Task inputs:
[Start of Attachment]
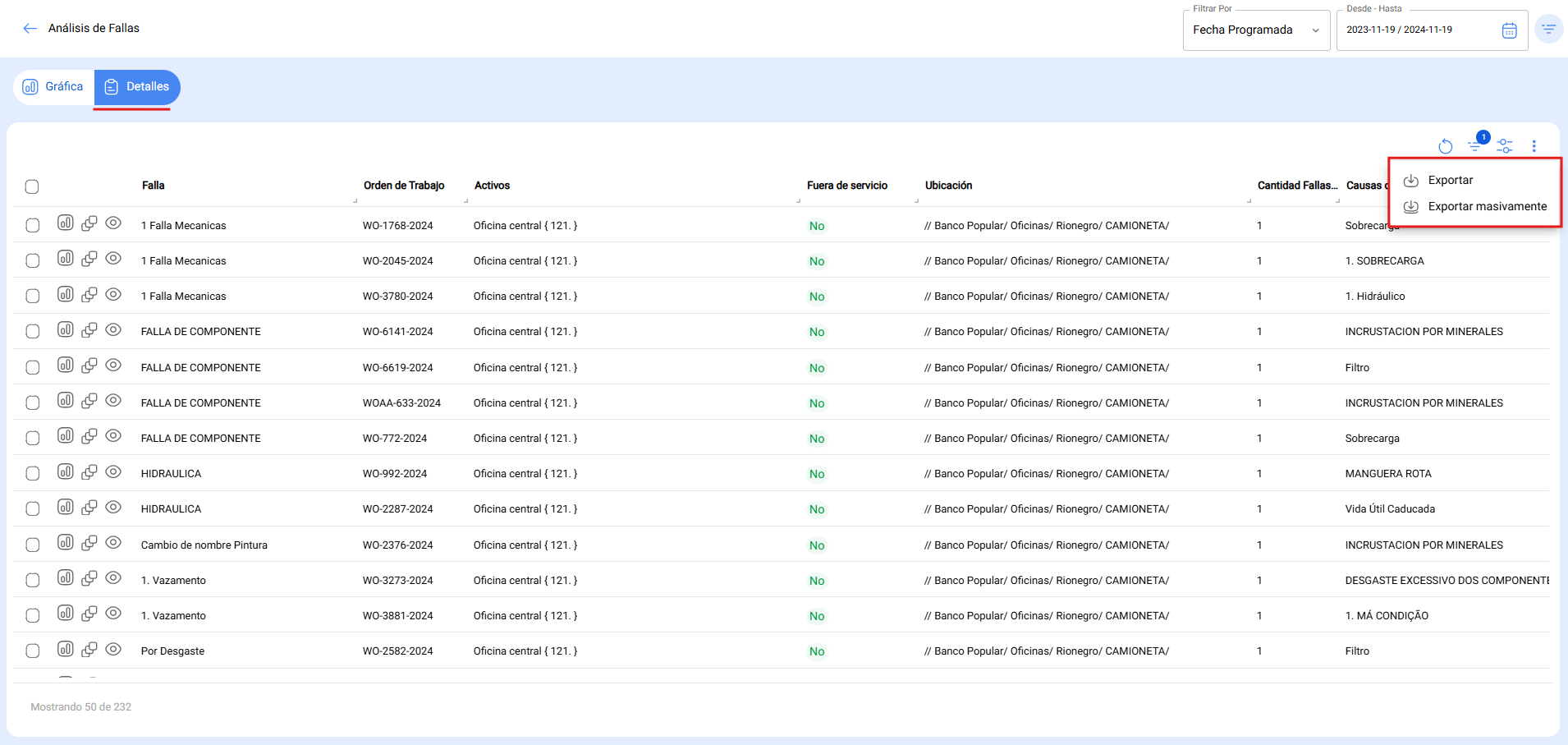Select checkbox for Por Desgaste row
The image size is (1568, 745).
click(33, 651)
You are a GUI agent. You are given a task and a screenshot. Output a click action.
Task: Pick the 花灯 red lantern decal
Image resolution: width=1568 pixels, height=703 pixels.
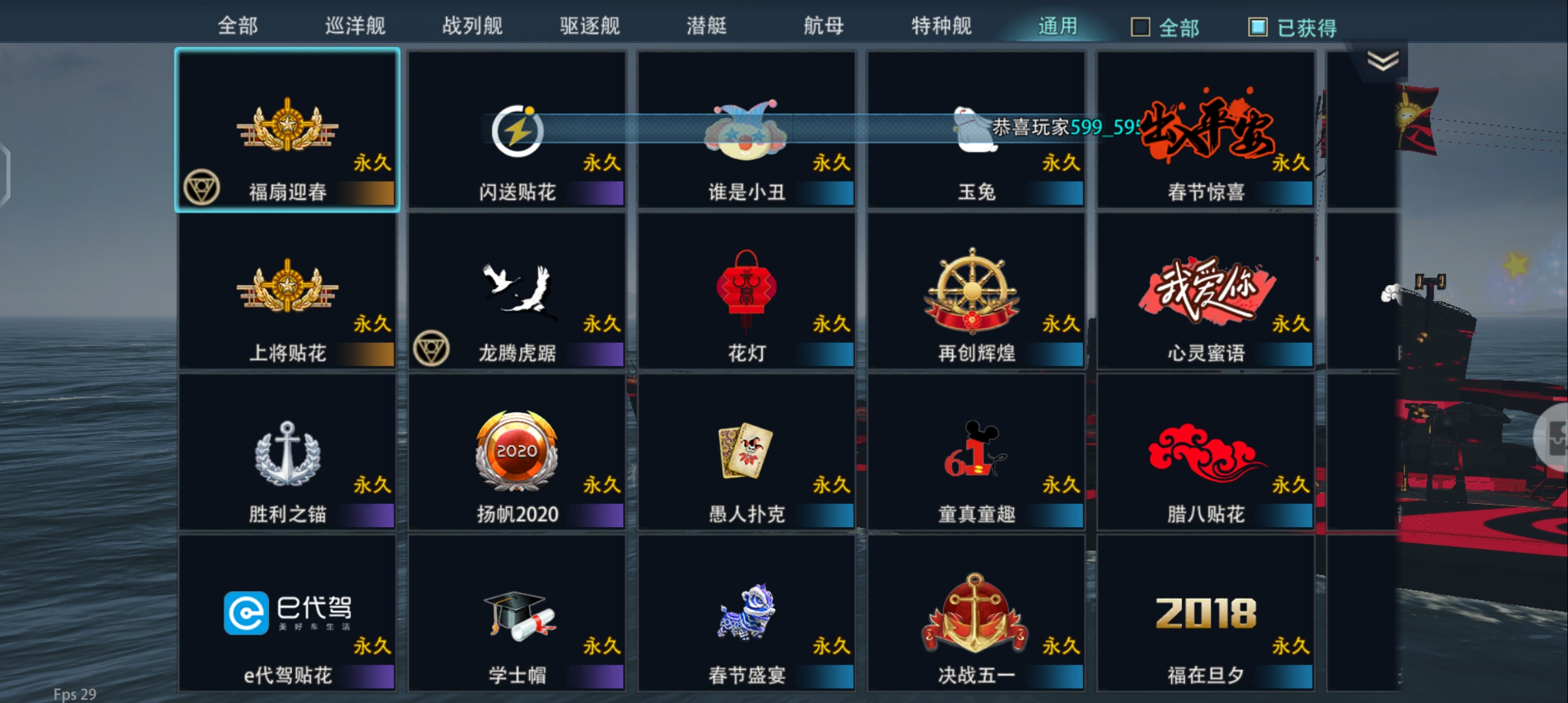pos(746,291)
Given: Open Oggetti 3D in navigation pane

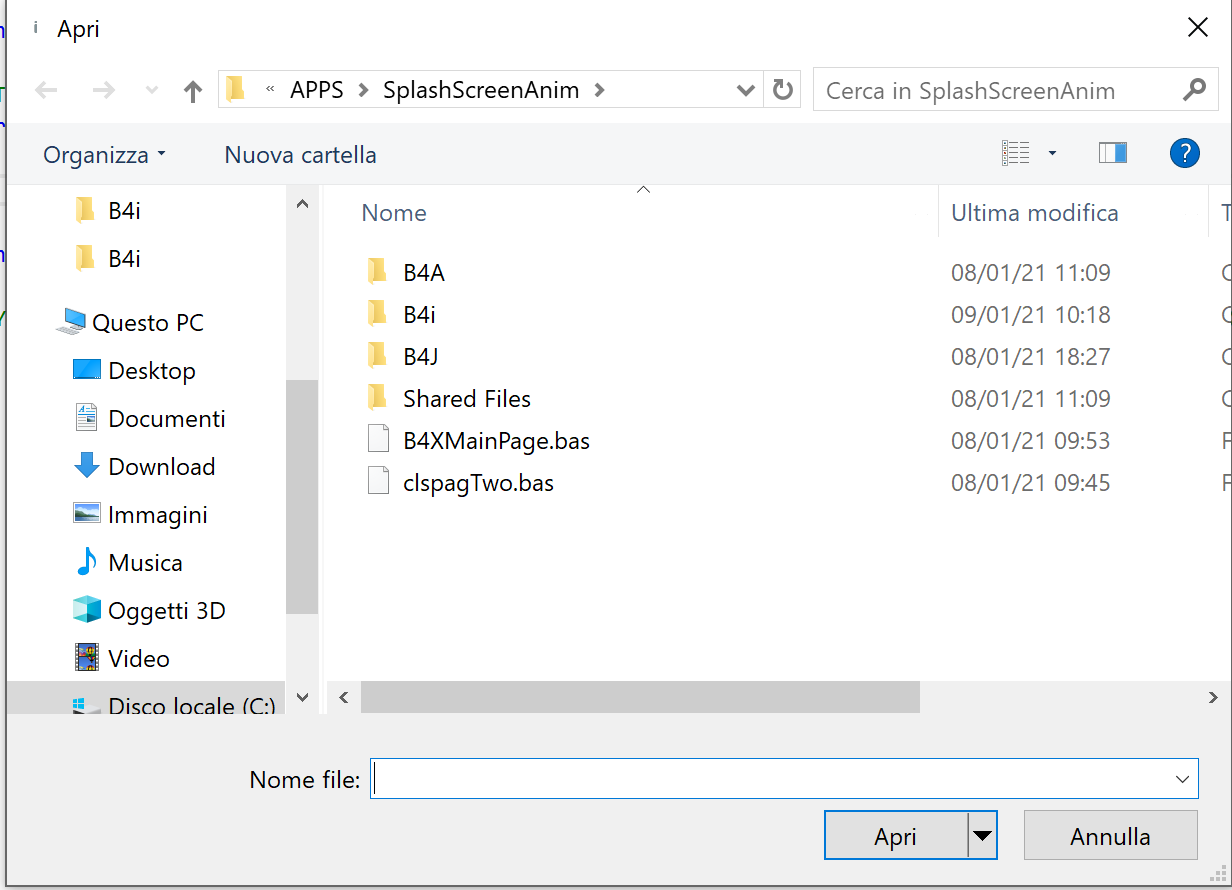Looking at the screenshot, I should pyautogui.click(x=166, y=611).
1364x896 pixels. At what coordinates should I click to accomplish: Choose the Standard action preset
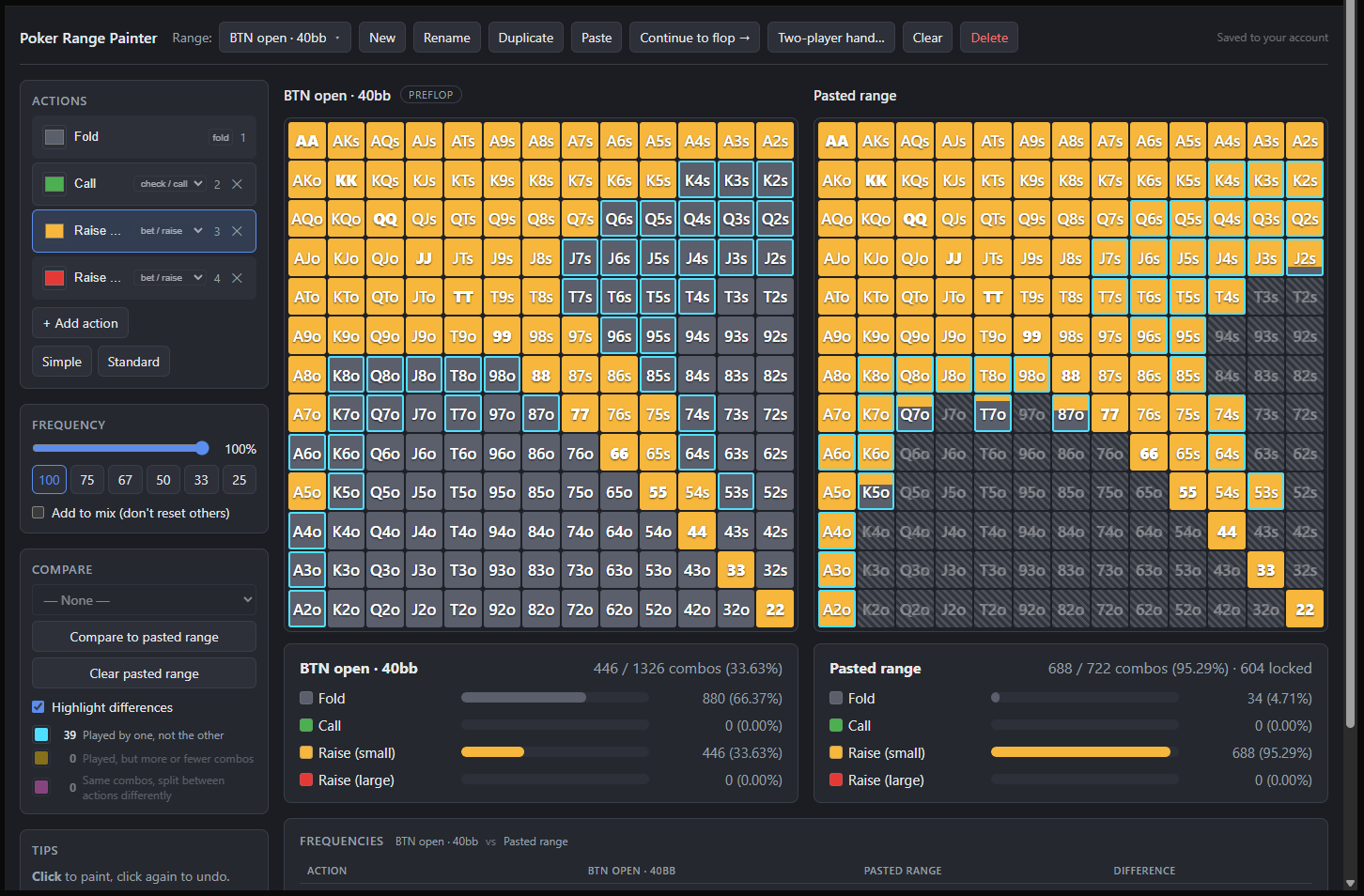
[End of Attachment]
Problem:
The copy should hold exactly the lines from the one containing "Given: Open Oggetti 3D in navigation pane" through the final line of the records above, both ends included, and no picture.

Solution to this exercise:
Given: Open Oggetti 3D in navigation pane

Looking at the screenshot, I should pyautogui.click(x=166, y=611).
1364x896 pixels. At what coordinates should I click to accomplish: Choose the Standard action preset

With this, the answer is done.